A consequência mais visível, e danosa, é o aumento da rejeição à política, atividade por meio da qual se exerce a democracia. Ou pelo menos deveria ser exercida tal como é entendida no conceito maior de República.
No Brasil de exotismos partidários não é assim: a sociedade acaba sendo mera espectadora de um jogo cujo roteiro original lhe reservava o papel principal.
Digam com franqueza o senhor e a senhora alheios ao ofício da militância cega se são capazes de distinguir, no mérito, as propostas que os partidos apresentam para as próximas eleições municipais ou se conseguem compreender quem é amigo ou inimigo político de quem.
Tomemos um pequeno pedaço do drama só para ilustrar: em São Paulo o PSD é parceiro do PSDB, cujo adversário principal é o PT com quem faz aliança em Salvador na oposição ao PMDB. Em Recife se alia ao PSB que em Belo Horizonte está junto com o PSDB que tenta seduzir o PT.
Uma corrente sem lógica na qual pouco importa se o aliado de ontem é o adversário de hoje ou o companheiro de amanhã.
A Justiça bem que tentou organizar o ambiente quando, em 2002, tomou por base o caráter nacional dos partidos expresso na Constituição e estabeleceu a regra da "verticalização", obrigando as alianças partidárias a seguir um critério mínimo de uniformidade nos âmbitos nacional, estadual e municipal.
Em 2006, o Congresso votou emenda constitucional para derrubar a norma e institucionalizar a balbúrdia ora em vigor.
Efeito cascata. Fato raro, a rejeição de indicações presidenciais de nomes para compor as agências reguladoras - como ocorreu com o indicado pela presidente Dilma à Agência Nacional de Transportes Terrestres há pouco mais de dez dias - não é inédita no Senado.
Lula passou por isso.
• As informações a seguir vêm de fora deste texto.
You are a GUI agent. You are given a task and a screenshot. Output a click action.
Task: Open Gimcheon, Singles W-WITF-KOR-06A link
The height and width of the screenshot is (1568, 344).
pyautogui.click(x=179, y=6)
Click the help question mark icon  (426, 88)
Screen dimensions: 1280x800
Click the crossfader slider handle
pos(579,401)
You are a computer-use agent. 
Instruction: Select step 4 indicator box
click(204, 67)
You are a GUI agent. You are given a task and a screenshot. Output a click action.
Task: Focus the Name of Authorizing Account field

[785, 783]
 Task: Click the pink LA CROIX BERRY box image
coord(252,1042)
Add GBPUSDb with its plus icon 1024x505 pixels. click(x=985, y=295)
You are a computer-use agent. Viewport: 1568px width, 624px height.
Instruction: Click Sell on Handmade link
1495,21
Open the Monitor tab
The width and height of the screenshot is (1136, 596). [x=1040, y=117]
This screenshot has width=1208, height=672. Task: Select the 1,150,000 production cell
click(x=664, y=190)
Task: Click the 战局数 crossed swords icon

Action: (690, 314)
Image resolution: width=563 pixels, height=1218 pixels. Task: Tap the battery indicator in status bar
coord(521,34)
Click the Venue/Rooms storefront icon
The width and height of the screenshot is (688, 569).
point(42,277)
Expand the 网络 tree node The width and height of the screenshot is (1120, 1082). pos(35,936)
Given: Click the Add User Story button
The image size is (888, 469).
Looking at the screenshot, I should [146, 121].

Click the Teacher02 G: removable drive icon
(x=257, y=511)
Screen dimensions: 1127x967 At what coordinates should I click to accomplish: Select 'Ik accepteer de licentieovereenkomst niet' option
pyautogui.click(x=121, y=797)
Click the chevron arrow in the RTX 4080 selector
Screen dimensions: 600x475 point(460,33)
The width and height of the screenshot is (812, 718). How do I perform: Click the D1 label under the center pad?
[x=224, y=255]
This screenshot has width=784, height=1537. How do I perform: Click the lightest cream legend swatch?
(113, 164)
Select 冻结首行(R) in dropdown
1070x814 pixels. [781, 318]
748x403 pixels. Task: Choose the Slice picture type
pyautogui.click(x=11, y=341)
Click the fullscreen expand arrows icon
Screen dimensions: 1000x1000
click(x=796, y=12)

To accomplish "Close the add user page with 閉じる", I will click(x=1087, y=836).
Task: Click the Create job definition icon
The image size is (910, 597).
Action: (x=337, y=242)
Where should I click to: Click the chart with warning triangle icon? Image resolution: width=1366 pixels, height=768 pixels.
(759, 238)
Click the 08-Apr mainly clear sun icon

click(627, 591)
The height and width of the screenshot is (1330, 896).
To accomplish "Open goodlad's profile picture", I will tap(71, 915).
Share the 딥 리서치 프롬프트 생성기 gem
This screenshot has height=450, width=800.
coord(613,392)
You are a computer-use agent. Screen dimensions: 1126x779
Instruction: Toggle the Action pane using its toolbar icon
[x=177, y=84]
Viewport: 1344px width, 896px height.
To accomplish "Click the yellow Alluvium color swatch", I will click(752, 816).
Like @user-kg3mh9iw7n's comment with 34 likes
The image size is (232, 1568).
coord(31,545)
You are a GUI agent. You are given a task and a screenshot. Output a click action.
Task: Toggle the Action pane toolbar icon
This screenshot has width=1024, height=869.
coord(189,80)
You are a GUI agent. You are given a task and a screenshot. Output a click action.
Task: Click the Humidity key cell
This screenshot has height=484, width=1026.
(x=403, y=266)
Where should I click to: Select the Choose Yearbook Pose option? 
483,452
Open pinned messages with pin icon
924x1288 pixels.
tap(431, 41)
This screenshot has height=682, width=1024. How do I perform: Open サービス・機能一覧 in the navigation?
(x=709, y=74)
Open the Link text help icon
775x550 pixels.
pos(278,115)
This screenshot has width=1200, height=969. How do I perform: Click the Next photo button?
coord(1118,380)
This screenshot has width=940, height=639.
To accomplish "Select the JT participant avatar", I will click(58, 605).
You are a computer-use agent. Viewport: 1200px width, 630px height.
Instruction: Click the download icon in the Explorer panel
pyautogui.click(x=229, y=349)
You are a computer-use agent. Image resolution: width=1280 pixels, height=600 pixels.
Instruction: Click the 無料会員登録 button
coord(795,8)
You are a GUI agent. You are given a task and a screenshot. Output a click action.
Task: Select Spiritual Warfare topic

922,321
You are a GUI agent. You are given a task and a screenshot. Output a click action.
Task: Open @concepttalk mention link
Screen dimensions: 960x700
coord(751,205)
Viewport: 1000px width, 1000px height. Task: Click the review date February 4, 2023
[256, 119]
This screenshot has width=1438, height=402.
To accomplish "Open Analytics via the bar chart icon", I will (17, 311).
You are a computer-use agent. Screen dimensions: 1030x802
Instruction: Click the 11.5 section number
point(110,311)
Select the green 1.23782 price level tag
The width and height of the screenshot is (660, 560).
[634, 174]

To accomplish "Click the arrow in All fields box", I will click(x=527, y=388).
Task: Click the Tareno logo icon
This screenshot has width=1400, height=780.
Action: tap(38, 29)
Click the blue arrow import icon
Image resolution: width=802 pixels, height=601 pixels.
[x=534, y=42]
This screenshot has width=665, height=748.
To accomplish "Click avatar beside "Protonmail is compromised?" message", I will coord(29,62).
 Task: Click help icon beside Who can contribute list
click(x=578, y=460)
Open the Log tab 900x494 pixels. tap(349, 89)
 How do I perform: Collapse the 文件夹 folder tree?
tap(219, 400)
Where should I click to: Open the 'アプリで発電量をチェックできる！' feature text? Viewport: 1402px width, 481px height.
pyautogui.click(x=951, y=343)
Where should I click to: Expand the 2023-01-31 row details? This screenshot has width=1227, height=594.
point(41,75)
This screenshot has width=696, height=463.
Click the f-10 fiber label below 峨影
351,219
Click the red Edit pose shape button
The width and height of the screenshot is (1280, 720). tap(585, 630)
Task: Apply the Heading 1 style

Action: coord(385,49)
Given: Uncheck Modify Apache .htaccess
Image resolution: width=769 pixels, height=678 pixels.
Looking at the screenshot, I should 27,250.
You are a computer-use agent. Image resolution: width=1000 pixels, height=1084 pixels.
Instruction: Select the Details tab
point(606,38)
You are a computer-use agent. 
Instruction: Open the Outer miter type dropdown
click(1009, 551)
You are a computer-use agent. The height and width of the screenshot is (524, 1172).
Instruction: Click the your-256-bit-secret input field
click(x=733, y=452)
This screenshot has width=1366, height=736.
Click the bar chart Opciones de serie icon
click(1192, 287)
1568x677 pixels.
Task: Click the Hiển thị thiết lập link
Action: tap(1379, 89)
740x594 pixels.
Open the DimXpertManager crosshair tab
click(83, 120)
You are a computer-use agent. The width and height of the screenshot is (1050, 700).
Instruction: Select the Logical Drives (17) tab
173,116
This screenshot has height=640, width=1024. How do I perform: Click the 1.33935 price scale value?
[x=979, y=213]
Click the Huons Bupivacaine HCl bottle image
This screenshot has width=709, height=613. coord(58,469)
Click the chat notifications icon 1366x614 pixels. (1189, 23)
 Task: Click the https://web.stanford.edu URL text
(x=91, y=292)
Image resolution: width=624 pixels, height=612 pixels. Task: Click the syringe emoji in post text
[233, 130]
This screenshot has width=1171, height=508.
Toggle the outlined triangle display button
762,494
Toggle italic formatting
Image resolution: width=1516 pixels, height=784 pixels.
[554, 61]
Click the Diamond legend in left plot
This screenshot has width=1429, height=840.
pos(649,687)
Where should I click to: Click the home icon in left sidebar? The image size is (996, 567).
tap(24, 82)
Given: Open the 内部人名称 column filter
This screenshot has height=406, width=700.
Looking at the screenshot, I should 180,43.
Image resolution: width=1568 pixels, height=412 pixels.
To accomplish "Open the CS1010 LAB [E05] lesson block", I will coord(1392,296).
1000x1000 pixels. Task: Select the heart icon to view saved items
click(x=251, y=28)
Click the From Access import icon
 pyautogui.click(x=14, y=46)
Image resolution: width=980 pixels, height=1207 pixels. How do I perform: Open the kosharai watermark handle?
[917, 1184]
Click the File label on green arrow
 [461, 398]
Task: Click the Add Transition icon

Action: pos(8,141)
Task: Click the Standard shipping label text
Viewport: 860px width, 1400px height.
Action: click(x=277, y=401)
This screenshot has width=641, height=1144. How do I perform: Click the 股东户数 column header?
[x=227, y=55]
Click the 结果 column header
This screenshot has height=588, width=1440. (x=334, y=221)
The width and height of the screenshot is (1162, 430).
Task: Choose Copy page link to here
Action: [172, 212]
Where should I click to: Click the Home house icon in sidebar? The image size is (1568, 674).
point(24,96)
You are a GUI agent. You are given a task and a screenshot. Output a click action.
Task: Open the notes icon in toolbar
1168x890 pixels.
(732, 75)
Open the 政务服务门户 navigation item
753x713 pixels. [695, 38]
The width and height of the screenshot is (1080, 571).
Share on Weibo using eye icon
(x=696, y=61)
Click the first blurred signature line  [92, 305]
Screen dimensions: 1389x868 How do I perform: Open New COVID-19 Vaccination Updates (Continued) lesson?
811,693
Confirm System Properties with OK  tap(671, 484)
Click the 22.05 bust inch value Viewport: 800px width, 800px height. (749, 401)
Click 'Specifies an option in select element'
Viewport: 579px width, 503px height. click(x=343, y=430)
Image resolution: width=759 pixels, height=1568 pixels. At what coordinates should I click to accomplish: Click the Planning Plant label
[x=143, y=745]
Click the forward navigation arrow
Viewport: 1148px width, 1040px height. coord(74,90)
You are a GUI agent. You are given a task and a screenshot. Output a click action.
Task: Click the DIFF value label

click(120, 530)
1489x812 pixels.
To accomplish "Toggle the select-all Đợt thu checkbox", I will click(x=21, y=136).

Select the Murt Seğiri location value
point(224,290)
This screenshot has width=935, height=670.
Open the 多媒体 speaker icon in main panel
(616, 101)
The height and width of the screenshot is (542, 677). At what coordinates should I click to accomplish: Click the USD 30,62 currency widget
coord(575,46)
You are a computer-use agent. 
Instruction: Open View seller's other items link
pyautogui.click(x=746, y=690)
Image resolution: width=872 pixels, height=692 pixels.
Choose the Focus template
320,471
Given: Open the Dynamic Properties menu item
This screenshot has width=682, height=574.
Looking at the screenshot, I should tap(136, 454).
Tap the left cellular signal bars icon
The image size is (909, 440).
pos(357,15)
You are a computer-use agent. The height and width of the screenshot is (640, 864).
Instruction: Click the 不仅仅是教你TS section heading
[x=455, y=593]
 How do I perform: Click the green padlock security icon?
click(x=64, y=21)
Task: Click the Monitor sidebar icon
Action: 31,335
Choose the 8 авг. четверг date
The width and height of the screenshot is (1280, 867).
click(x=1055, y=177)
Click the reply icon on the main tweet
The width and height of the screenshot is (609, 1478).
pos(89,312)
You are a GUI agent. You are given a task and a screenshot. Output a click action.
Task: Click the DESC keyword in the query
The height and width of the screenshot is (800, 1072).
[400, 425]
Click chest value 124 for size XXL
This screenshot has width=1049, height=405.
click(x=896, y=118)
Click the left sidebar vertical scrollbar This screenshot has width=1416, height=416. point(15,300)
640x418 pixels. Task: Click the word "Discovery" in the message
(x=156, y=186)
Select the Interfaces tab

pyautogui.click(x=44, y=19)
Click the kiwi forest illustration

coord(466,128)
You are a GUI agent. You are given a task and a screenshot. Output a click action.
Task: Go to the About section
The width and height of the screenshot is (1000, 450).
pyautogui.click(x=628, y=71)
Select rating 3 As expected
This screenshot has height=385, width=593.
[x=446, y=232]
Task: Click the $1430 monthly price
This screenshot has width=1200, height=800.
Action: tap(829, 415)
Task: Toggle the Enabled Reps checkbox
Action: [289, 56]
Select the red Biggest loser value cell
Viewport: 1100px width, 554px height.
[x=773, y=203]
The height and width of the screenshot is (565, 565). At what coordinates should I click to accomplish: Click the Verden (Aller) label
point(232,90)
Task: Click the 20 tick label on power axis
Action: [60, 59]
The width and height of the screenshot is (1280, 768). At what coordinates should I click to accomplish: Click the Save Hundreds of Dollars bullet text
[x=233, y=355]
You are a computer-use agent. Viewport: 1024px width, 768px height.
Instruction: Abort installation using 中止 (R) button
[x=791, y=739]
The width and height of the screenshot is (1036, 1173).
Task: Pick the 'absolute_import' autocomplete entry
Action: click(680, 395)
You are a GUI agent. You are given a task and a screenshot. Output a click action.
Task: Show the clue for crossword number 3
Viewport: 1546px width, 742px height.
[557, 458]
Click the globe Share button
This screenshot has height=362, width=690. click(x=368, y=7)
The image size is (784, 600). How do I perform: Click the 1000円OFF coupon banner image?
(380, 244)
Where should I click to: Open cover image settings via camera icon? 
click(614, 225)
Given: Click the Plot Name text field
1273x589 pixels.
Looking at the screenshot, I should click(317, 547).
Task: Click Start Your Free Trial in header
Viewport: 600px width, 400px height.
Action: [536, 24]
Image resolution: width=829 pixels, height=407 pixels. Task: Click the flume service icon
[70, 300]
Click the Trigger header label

Em julho de 2009 foi rejeitada a indicação de Bruno Pagnoccheschi para uma diretoria da Agência Nacional de Águas (ANA) alegadamente porque o então presidente havia reagido à criação da CPI da Petrobrás dizendo que os senadores eram "bons pizzaiolos".
Antes, em 2003, havia sido recusada a nomeação de Luiz Salomão para a Agência Nacional de Petróleo e depois, também em 2009, a de Paulo Rodrigues Vieira, para a ANA, cujo nome foi apresentado de novo e aprovado devido a um acordo de Lula com José Sarney.
Agora, a recusa do nome de Bernardo Figueiredo ocorreu concomitantemente à divulgação de um manifesto da bancada do PMDB na Câmara que explicitamente reclamava do PT e implicitamente expressava a contrariedade com o modo Dilma de se relacionar com sua base.
A intenção foi dolosa e a reação do governo deu-se no mesmo padrão. Resultado: já são 20 dias de conflitos ininterruptos a tomar tempo e a interditar a resolução de questões importantes como a Lei da Copa, o Código Florestal, a distribuição dos royalties do petróleo e a mudança de sistemática na tramitação das medidas provisórias.
Não há clima para nada. Nem para ações decorrentes do Executivo, como a formação da Comissão da Verdade e a execução da Lei de Acesso à Informação, que obriga o poder público a abrir os dados oficiais à sociedade e entra em vigor daqui a menos de dois meses.
Temas de interesse público a respeito dos quais o Congresso teria papel crucial na conjugação do verbo parlamentar.